Description
In Irish Journal Heinrich Böll the novelist becomes Böll the traveler, touring Ireland with his family in the mid-1950s. The public figure becomes a private man traveling with his wife and children, struggling with the vagaries of banking and foreign exchange, eavesdropping on conversations aboard a steamer, striking up conversations in pubs where the clock hands are permanently fixed at 10.30, closing time. This engrossing journal, informed with the grace and insight of Böll’s fiction and grounded in a truth no less compelling for the comparative serenity of its setting, is a revelation.

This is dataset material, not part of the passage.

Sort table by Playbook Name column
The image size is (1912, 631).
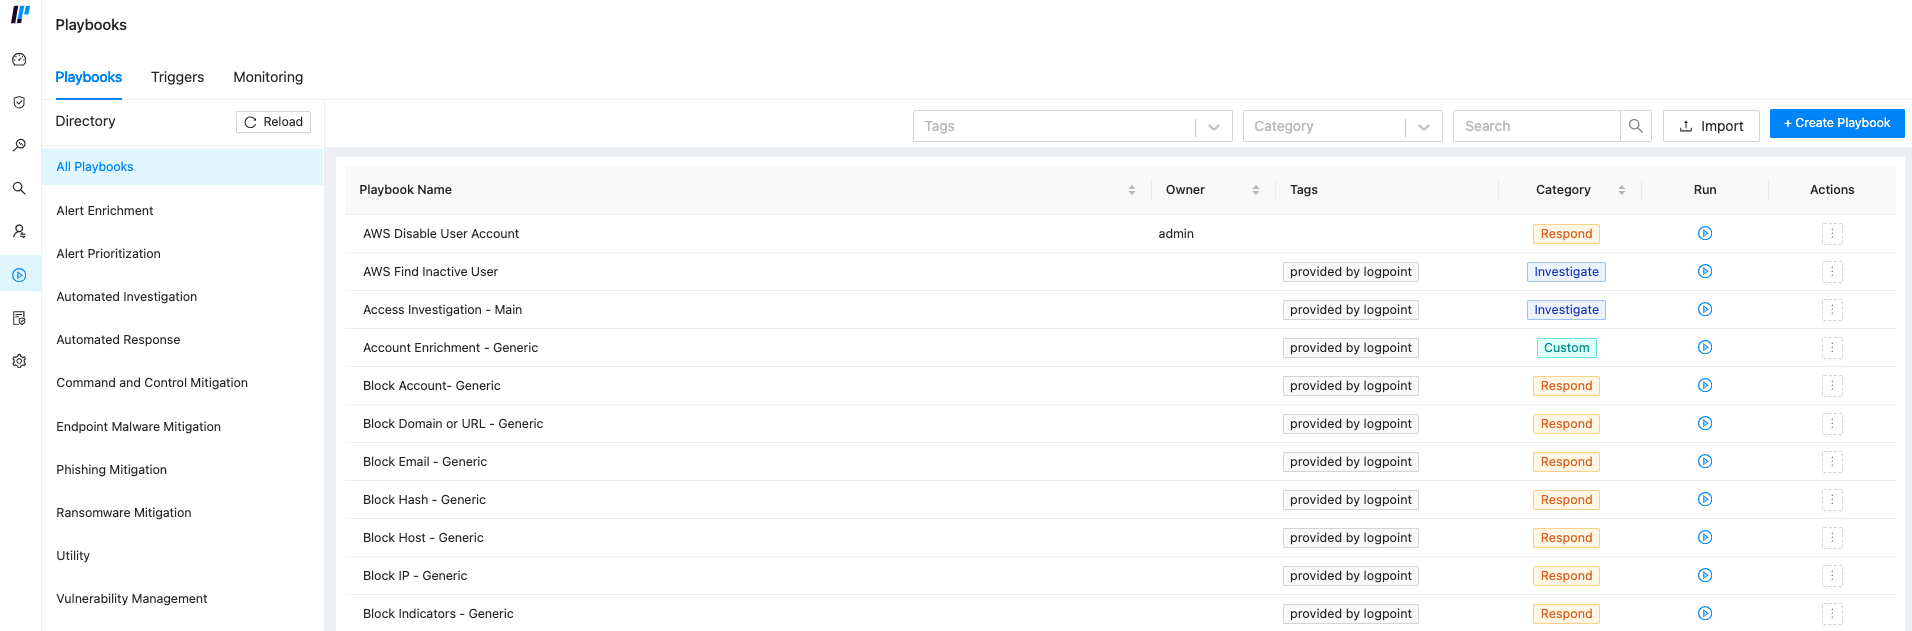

“I like him best for his humor and his phrase-making: both also often going together. … A sympathetic, understanding book, it is likely to give equal pleasure to both the -philes and the -phobes. And, as one would expect of so good a writer, it has Style.” – Sean O’Faolain
Heinrich Böll (1917-85) was one of postwar Germany’s most significant writers. His eloquent denunciation of the senselessness of war and the hypocrisy of modern life, paired with his affirmation of the poetry of human experience, produces writing of unparalleled gravity and vitality. The wide critical acclaim for his work culminated with his receipt of the 1972 Nobel Prize in Literature, awarded not for any single novel but for the consistent impact of his work on a global audience. Leila Vennewitz has translated many works by Böll, including Absent Without Leave, And Never Said a Word, Bread of Those Early Years, and End of a Mission, all published by Northwestern.